A small summary of a new application category for CUDA… number theory!
One of the more practical niche problems in number theory has to do with identification of prime numbers. Given N, how can you efficiently determine if it is prime or not? This is not just a thoeretical problem, it may be a real one needed in code, perhaps when you need to dynamically find a prime hash table size within certain ranges. If N is something on the order of 2^30, do you really want to do 30000 division tests to search for any factors? Obviously not.
The common practical solution to this problem is a simple test called an Euler probable prime test, and a more powerful generalization called a Strong Probable Prime (SPRP). This is a test that for an integer N can probabilistically classify it as prime or not, and repeated tests can increase the correctness probability. The slow part of the test itself mostly involves computing a value similar to A^(N-1) modulo N. Anyone implementing RSA public-key encryption variants has used this algorithm. It’s useful both for huge integers (like 512 bits) as well as normal 32 or 64 bit ints.
The test can be changed from a probabilistic rejection into a definitive proof of primality by precomputing certain test input parameters which are known to always succeed for ranges of N. Unfortunately the discovery of these “best known tests” is effectively a search of a huge (in fact infinite) domain. In 1980, a first list of useful tests was created by Carl Pomerance (famous for being the one to factor RSA-129 with his Quadratic Seive algorithm.) Later Jaeschke improved the results significantly in 1993. In 2004, Zhang and Tang improved the theory and limits of the search domain. Greathouse and Livingstone have released the most modern results until now on the web, at http://math.crg4.com/primes.html, the best results of a huge search domain.
But more searching can always improve the best known algorithm, it’s embarrassingly parallel since it’s mostly an exhaustive search, computing and testing SPRP candidates… quadrillions of them. This has always been done on CPUs.
But here on the CUDA forum, we all know we have massive multiprocessors at our command. Can they be used for modular power computation and therefore SPRP tests?
The answer, of course, is yes. The NVidia hardware is not designed for efficient integer computation (slow integer multiplies, painfully slow divides and mod computes, no 64 bit native math). But even with this design limitation, its multiprocessing bounty makes it incredibly effective. A modern G280 card is about 8X as fast as a modern CPU. That’s not as impressive as many other math speedups we’ve seen, but remember this is using the relatively weak integer capabilities of the hardware.

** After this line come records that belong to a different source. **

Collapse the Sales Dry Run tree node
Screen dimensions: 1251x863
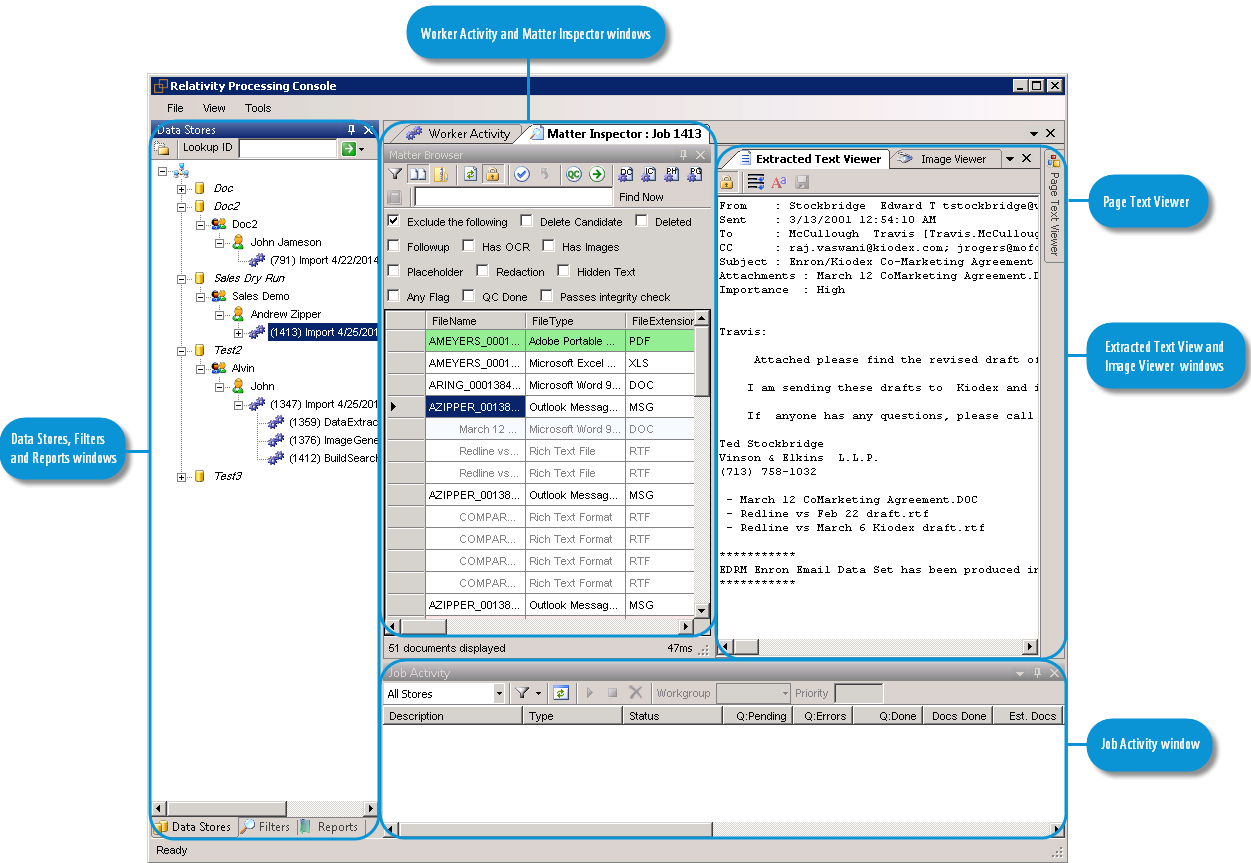coord(182,278)
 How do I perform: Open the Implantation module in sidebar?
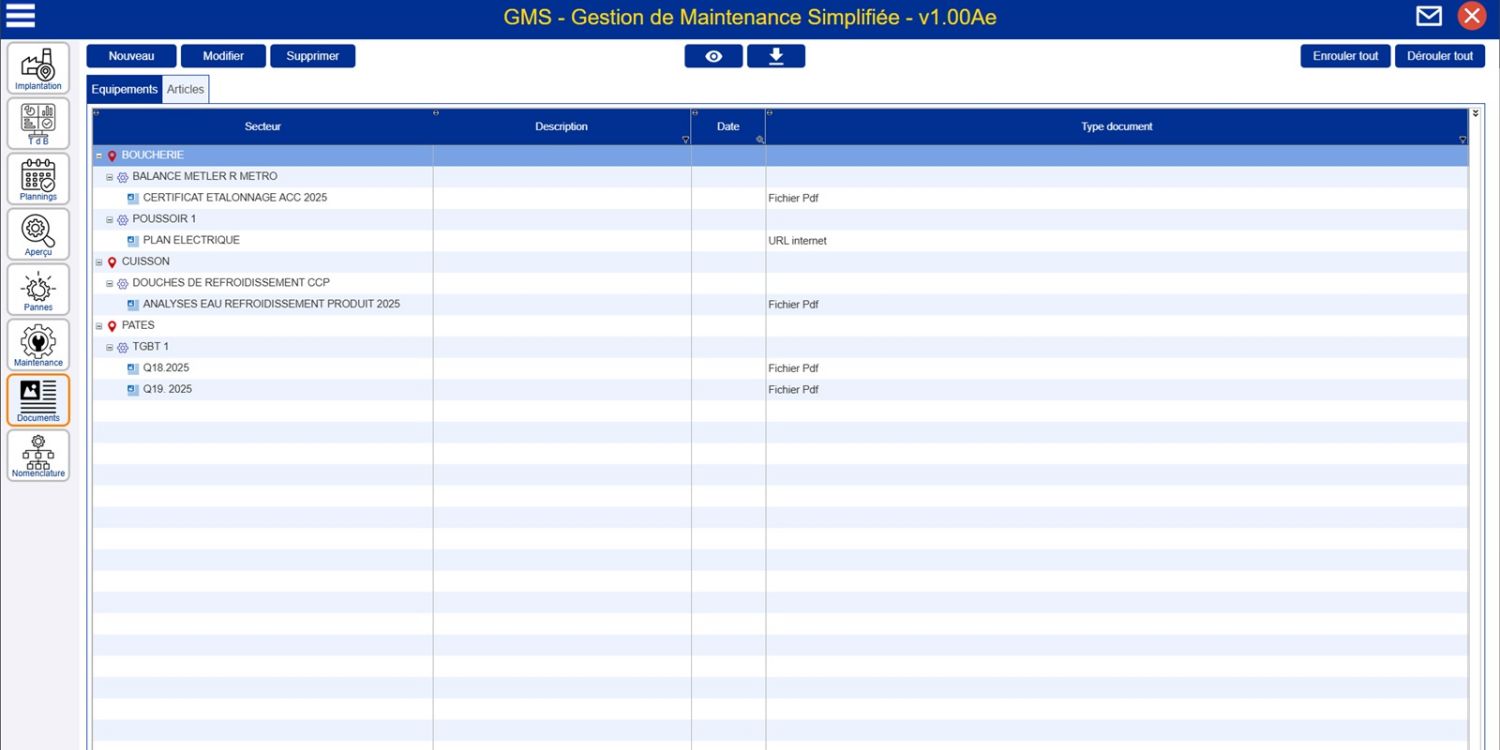tap(38, 68)
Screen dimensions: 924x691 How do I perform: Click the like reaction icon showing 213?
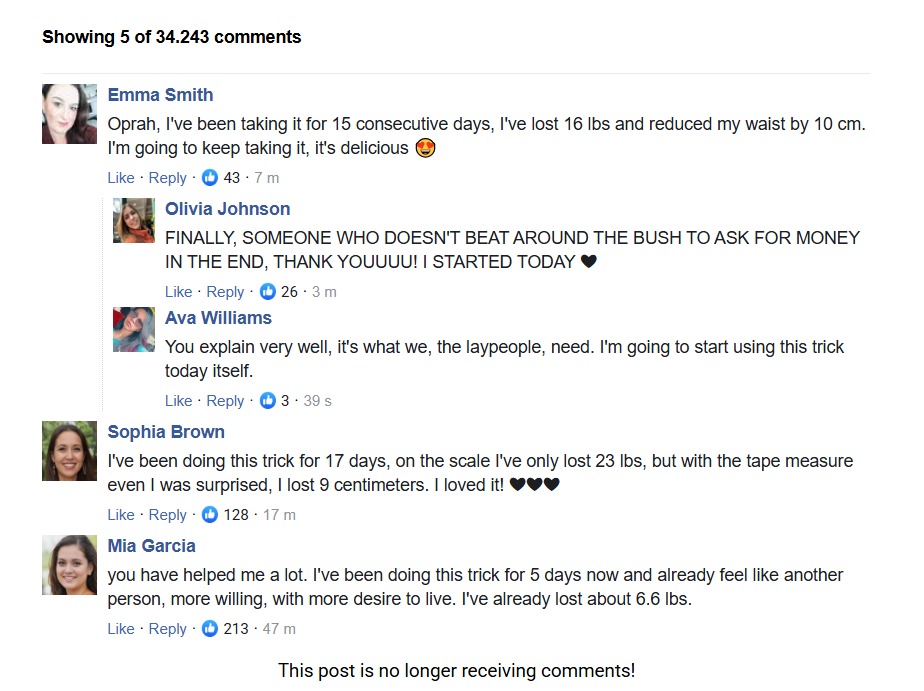210,629
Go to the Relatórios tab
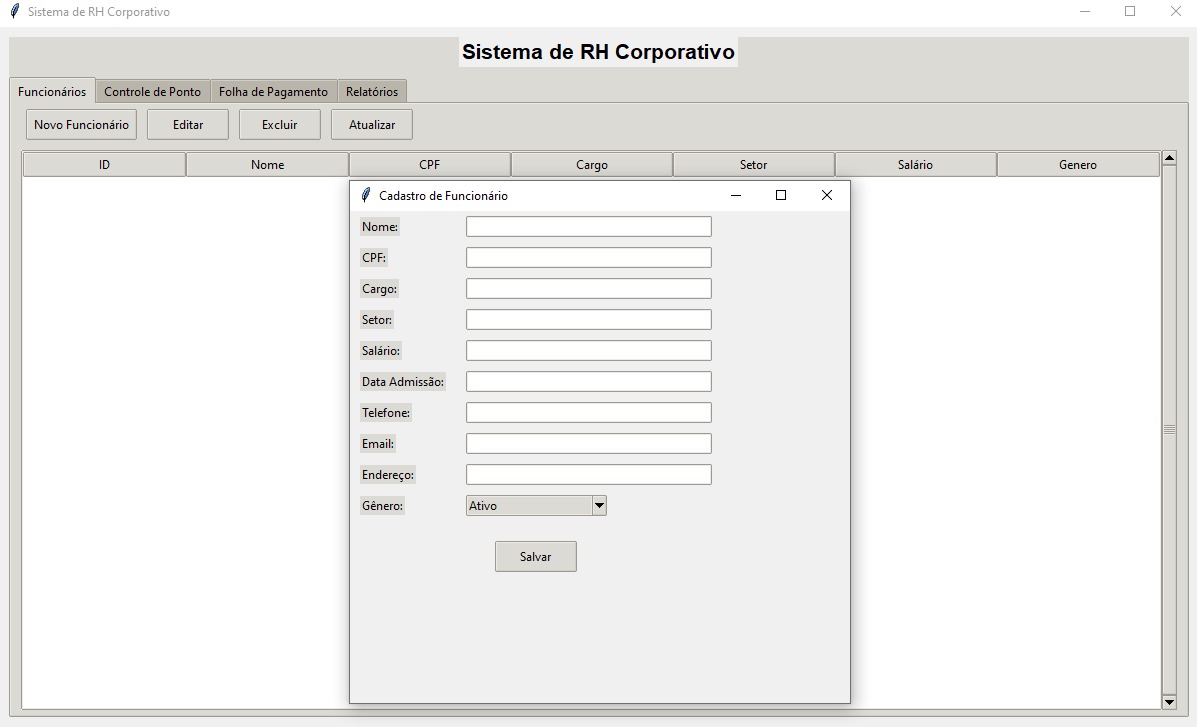This screenshot has height=727, width=1197. [x=371, y=91]
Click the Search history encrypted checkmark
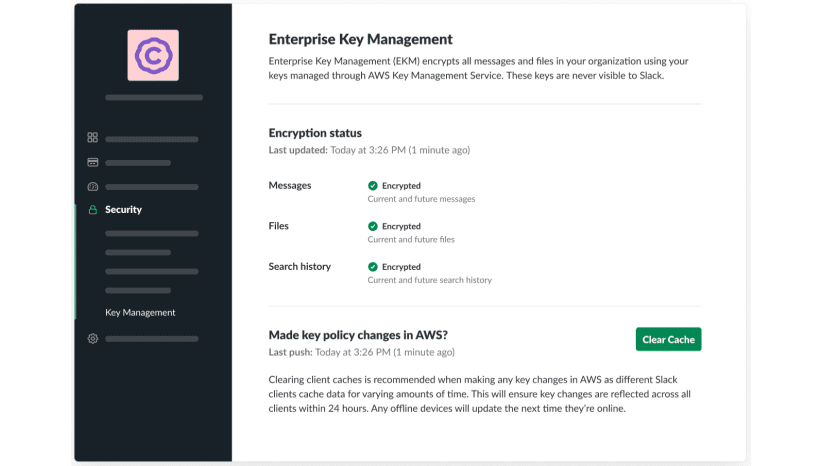Viewport: 830px width, 466px height. pyautogui.click(x=373, y=266)
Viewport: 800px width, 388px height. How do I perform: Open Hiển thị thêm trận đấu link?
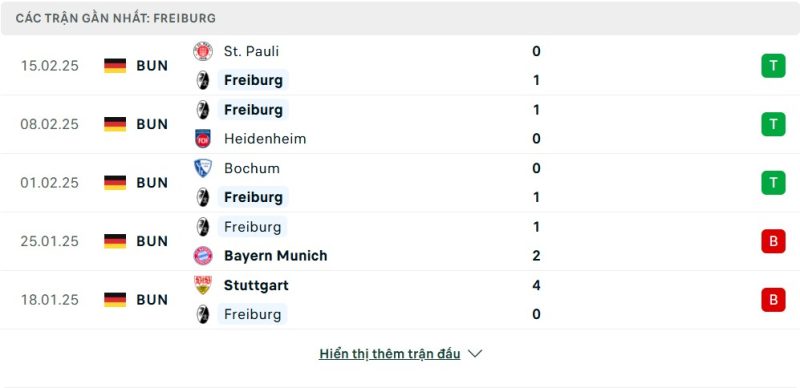(x=390, y=354)
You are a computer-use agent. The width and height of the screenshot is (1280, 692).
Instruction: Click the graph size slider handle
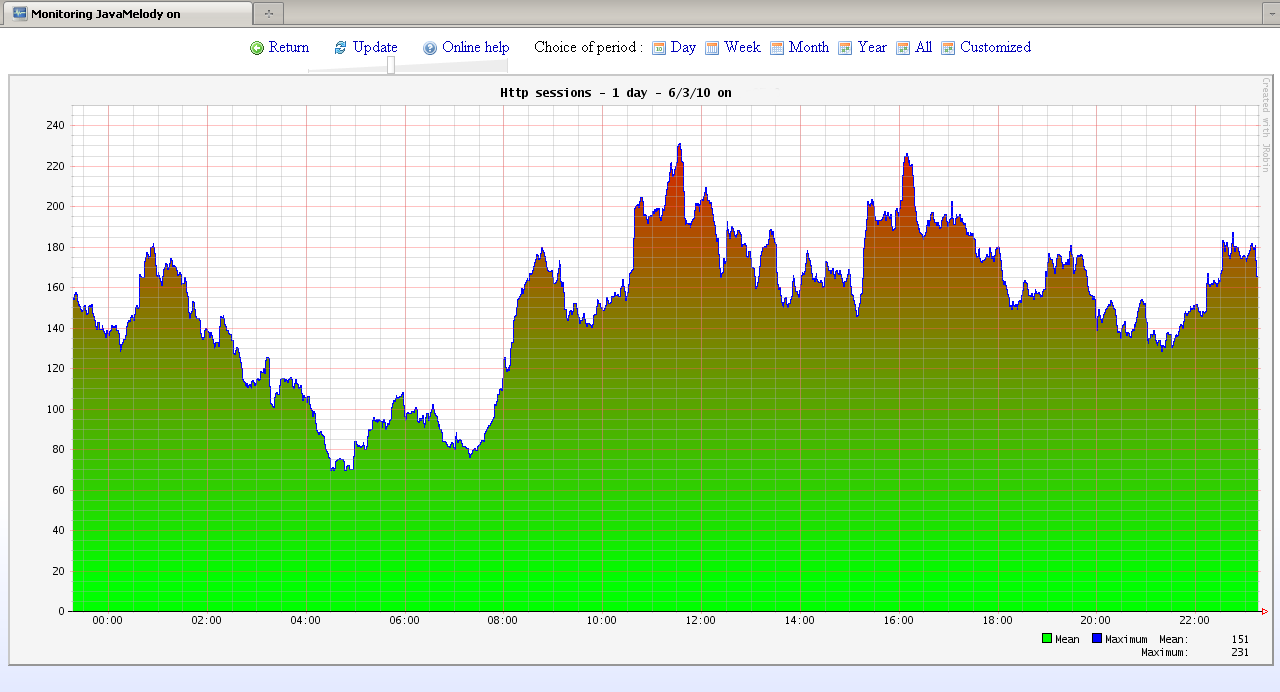click(391, 65)
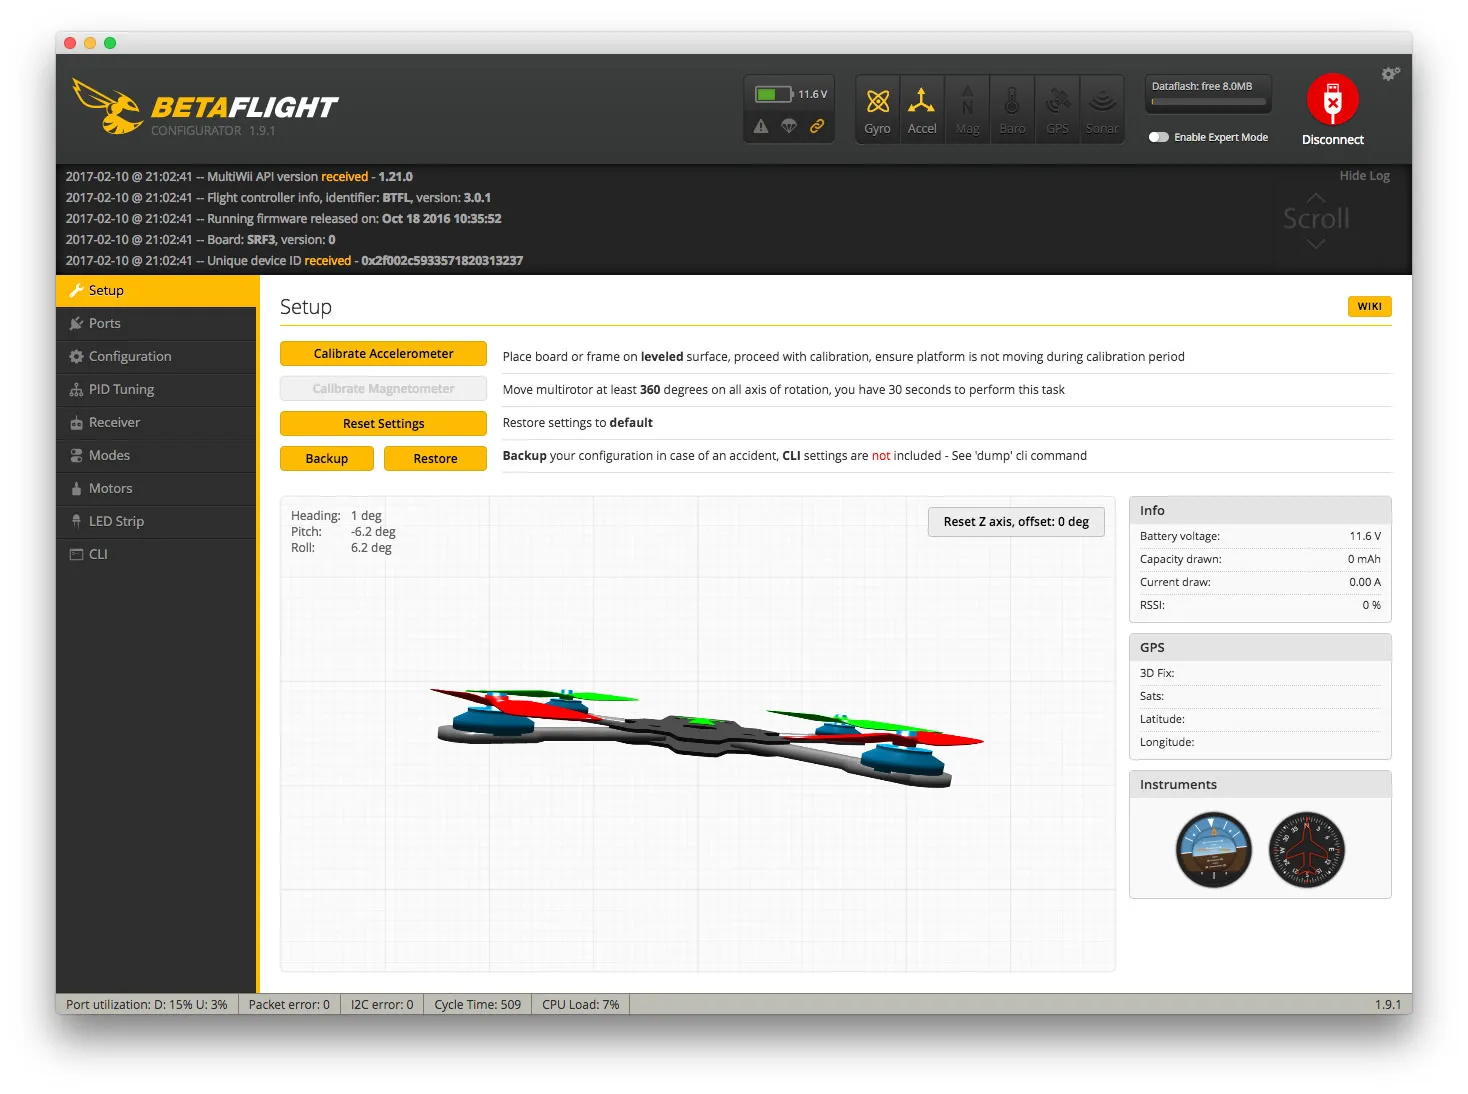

The newest CUDA-computed results have already more than doubled these previous best known limits. This will have a practical benefit for all applications (on any platform or language) that need to determine primality. The search continues even now.
The bottleneck computation in the search is quickly finding values of A^N mod M for 32 or 64 bit inputs. 64 bit integer math is especially useful on a CPU (even for the 32 bit version) but with CUDA you have to work around those limits.
This work was more of a side diversion but one that worked surprisingly well. The search could easily be done on a CPU, but the CUDA hardware proved itself to handle the problem even more efficiently, despite the fact that integer math isn’t the hardware’s strength. Kudos to the NVidia engineers, both hardware and especially software, who have made an awesome platform!
I probably will not pursue it, but I am now certain that the well known integer factorization algorithms could be especially efficiently done in CUDA and NV hardware. In fact there are algorithms that would extend perfectly to the CUDA hardware and even avoid the weaknesses of the slow integer mults, divides, and mod calls. Like all CUDA apps, the computes can of course be one on the CPU instead, but the GPU’s massive parallelism is perfectly suited for these kinds of enumerative searches.